Written By GDE NOGATA on Selasa, 28 Juli 2015 | 18.15

UDAR RASA
JEAN COUTEAU
Harian - Kompas Cetak | 26 Juli 2015 
Wayan dan Fatim telah pergi lebih dari satu minggu dan saya sudah mendambakan kehadirannya kembali. Membaca berita yang merisaukan tentang pembakaran masjid dan gereja di Papua dan Jawa tengah, saya memang perlu Wayan dan Fatim untuk memperkokoh optimisme saya: selama rakyat kecil ”bodoh” seperti mereka, negeri bisa aman.
Wayan adalah tukang, Fatim adalah pembantu kami.
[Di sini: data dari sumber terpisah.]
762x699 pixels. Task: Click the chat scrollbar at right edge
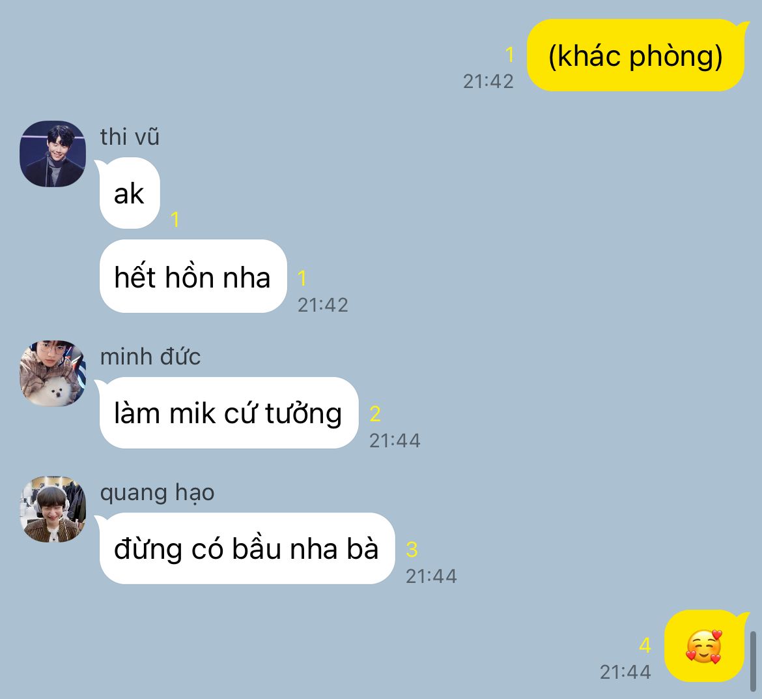754,662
Keduanya berjiwa rakyat. Miskin. Murah senyum. Mereka pergi empat hari menjelang Lebaran, dua hari menjelang Galungan. Tahun ini, Lebaran berdempet dengan Galungan, maka mereka bisa menjalankan ”ibadahnya” secara berturut-turut: menghormati para leluhur Bali dari Wayan di Bali Utara pada hari raya Galungan, lalu menyeberang Selat Bali untuk bersilaturahim di desa asal Fatim di lereng barat Gunung Raung untuk hari raya Lebaran. Tidak pernah terpikir di benak mereka bahwa cara mereka menjalankan ”ibadah” dapat dianggap menyimpang oleh sebagian masyarakat.
Wayan dan Fatim adalah contoh dari ratusan ribu dan bahkan mungkin jutaan orang Indonesia yang tidak peduli tentang apa yang kini disebut perbedaan keyakinan. Agama bagi mereka tidak ditentukan oleh acuan pada naskah yang ”benar” yang terus dilafalkan, tetapi oleh semacam tafsir umum yang beredar tanpa sekat di antara sesama orang kecil. Bagi Fatim, Wayan tidak pernah menjadi orang seberang, apalagi ”kafir”. Tinggal di Bali dan berbahasa Bali, dia hanya melihat dalam diri Wayan, seorang tukang bangunan yang cakep lagi baik. Cukup! Maka, ketika Wayan mulai berkejitan mata sama dia, dua tahun yang lalu, Fatim tidak melewatkan kesempatan itu. Cinta menyusul, berikut si kecil Bagus yang kini terus membuntuti ibunya sewaktu menyiapkan kopi buat saya.
Fatim adalah orang Jawa ndeso. Perihal ayat-ayat ”seru” yang, kata kaum Islam liberal hendaknya ditafsir secara kontekstual, jangan ditanyai! Dia pasti bengong melongo. Wayan posisinya tak jauh berbeda. Soal filsafat kosmis, Punarbawa, Weda, dan topik-topik Hindu yang diperdebatkan di majalah ”umat”, dia awam dan tidak terlalu peduli. Yang penting baginya adalah berbakti kepada leluhur dan ngayah (aktif menjalankan kewajiban) di desa—sambil berbuat baik demi karma. Itu saja! Saya pernah menanyakan pendapatnya tentang Islam, no problim, sahutnya. ”Bukankah semua agama sama, hanya caranya yang lain,” tambah dia segera lalu diiyakan oleh Fatim, istrinya. ”Apalagi,” dia tekankan lagi dengan sungguh-sungguh, ”ustaz yang mengesahkan pernikahan kami tidak keberatan.”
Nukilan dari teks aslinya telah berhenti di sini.